Christian Sprenger testet die Bassquerflöte!

 

Die Bassquerflöte von Michael Lederer

Durch meine Mitgliedschaft im „Leipziger Querflötenensemble Quintessenz“ seit 1996, durch verschiedene Konzerte mit neuer Musik und Solokonzerte bin ich immer wieder mit dem Bassflötenspiel beschäftigt. Inzwischen habe ich auf verschiedensten Modellen verschiedener Firmen gespielt und probiert.

Sehr erstaunt war ich, als ich im Herbst 2012 die tiefen Flöten von Michael Lederer kennenlernte; einem Neueinsteiger, der den erfolgreichen Flötenbau seines Vaters Karl – Christian Lederer in der Spezialisierung auf tiefe Flöteninstrumente fortzuführen gedenkt.

Ich war sehr angetan von seiner Offenheit, später dann auch von seinem Talent, schnell wesentliche Verbesserungen an den Instrumenten zu erreichen.

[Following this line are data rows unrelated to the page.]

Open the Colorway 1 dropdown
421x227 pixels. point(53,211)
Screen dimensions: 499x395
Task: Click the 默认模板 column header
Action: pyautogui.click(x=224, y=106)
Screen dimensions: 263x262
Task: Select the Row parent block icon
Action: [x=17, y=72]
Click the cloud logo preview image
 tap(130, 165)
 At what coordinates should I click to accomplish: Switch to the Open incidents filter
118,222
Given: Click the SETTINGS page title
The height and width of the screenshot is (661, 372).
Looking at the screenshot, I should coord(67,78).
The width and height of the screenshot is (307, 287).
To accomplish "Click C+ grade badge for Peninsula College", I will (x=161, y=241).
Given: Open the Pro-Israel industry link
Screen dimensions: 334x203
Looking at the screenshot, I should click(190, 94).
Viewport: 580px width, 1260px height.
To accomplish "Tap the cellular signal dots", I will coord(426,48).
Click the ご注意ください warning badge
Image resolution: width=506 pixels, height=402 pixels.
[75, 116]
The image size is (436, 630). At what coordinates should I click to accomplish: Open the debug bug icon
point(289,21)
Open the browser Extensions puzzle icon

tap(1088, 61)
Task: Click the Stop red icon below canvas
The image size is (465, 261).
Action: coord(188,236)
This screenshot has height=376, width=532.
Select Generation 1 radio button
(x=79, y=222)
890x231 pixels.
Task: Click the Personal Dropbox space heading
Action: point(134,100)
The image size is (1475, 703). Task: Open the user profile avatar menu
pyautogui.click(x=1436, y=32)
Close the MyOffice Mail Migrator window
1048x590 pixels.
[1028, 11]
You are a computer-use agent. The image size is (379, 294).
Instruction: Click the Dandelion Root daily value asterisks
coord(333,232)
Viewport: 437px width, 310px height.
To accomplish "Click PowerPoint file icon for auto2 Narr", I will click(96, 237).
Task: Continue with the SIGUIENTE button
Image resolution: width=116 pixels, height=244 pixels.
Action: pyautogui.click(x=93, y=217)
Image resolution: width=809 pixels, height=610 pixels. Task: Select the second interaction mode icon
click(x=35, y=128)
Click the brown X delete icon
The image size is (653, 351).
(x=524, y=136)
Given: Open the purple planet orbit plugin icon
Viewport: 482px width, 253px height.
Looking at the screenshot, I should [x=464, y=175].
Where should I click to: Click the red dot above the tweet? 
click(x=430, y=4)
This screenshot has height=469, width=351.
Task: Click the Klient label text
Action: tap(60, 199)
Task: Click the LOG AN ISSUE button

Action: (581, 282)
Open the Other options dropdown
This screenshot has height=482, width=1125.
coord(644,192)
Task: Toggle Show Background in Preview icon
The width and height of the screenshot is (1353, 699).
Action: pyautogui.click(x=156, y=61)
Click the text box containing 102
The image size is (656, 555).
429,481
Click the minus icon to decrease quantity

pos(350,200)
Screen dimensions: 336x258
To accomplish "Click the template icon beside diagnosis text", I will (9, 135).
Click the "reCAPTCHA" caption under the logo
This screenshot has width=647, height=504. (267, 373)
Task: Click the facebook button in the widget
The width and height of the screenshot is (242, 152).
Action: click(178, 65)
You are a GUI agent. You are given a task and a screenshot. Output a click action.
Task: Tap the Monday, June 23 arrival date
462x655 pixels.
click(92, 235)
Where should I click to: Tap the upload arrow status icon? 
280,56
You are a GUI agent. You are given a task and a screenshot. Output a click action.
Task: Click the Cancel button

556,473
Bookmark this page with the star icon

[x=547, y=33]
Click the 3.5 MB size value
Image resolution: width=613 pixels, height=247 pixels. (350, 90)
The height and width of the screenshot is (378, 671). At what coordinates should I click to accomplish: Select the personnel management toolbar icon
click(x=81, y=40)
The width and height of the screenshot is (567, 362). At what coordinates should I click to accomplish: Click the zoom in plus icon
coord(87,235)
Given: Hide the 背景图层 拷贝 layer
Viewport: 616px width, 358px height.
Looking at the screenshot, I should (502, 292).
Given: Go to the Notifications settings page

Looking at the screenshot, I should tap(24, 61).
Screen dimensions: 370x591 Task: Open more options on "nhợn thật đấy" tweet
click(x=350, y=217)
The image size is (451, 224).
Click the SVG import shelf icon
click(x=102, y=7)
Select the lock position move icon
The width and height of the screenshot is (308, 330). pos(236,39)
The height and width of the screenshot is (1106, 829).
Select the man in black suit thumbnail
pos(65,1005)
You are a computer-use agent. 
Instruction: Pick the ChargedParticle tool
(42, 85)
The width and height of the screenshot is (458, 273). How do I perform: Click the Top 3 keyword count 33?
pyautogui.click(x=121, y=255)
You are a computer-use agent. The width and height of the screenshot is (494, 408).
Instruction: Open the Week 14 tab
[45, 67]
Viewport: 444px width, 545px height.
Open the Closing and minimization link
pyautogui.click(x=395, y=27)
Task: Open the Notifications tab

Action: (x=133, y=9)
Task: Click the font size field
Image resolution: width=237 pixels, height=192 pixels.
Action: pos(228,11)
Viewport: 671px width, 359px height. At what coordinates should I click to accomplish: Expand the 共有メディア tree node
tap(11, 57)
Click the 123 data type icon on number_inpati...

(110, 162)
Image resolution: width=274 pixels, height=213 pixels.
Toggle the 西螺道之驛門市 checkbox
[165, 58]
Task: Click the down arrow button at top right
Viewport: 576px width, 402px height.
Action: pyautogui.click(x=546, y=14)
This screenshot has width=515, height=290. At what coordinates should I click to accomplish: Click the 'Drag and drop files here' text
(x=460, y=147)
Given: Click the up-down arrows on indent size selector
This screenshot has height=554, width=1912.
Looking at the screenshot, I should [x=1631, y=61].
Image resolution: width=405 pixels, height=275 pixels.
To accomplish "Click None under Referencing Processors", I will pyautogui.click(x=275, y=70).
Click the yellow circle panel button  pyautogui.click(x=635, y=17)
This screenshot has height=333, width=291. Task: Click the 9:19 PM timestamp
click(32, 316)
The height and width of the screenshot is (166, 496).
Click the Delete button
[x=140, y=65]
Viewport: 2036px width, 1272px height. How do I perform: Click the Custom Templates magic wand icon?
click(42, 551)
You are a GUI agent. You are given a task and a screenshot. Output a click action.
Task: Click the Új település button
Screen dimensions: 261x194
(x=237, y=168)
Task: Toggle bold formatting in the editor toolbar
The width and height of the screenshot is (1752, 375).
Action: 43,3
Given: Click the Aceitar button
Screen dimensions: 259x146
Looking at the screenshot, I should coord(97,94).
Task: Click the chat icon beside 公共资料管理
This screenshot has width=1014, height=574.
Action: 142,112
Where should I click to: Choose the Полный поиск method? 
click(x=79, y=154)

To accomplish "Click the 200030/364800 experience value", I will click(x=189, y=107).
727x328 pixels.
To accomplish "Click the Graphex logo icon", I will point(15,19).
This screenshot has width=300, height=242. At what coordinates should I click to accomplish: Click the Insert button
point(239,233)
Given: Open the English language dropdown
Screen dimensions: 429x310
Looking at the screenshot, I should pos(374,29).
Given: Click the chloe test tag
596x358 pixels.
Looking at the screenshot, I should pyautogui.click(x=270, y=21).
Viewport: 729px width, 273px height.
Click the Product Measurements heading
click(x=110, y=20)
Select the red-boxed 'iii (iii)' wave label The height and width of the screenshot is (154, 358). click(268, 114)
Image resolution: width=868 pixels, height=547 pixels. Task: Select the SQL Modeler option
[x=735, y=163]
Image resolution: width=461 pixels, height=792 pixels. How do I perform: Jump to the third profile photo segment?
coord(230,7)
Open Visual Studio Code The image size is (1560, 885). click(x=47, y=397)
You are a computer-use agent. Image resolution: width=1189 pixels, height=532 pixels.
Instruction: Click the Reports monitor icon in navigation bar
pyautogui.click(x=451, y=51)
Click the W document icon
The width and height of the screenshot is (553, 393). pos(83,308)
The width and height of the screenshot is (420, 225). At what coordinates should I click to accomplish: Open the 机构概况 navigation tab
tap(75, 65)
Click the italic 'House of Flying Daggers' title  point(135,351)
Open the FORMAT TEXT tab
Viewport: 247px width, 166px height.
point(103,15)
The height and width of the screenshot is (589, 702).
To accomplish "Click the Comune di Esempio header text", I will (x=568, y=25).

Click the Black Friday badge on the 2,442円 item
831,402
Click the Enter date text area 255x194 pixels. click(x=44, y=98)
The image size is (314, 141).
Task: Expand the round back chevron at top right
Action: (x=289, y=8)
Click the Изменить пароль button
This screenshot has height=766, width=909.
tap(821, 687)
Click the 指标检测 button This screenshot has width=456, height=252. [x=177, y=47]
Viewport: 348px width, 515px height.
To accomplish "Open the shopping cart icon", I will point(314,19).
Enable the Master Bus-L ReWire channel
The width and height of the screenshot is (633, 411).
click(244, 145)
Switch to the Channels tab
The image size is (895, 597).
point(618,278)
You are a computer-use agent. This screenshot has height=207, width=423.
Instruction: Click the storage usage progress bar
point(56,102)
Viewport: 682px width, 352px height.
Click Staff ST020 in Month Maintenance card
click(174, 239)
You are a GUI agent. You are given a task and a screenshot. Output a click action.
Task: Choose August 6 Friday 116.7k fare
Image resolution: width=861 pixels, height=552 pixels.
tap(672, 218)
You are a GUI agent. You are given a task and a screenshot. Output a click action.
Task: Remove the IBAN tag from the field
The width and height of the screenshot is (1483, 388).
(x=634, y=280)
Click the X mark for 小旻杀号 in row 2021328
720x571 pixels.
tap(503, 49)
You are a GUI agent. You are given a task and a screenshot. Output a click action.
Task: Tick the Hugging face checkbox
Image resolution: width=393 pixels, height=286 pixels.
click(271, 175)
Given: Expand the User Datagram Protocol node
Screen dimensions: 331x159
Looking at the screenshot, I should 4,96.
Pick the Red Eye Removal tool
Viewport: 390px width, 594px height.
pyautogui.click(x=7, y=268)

Das Resultat ist frappierend. Das von mir kürzlich angespielte neueste Modell besticht vor allem durch die sehr kräftige untere Oktave bei einer hervorragenden Ansprache und guter Intonation. Aber auch die hohen Lagen sind mühelos zu bewältigen.

Der Preis dafür ist auf dem derzeitigen internationalen Markt unschlagbar, zumal

man für sein Geld ein handwerklich hochwertiges und präzise gebautes Instrument bekommt, direkt vom Hersteller vom Einsteiger-Modell ohne Trillerklappen bis hin zu Profimodellen. Alles selbstverständlich ganz nach den individuellen Bestellwünschen des Kunden.

Ich freue mich, dass Michael Lederer den traditionsreichen Flötenbau im Vogtland auf diese Art und Weise fortführt und voranbringt.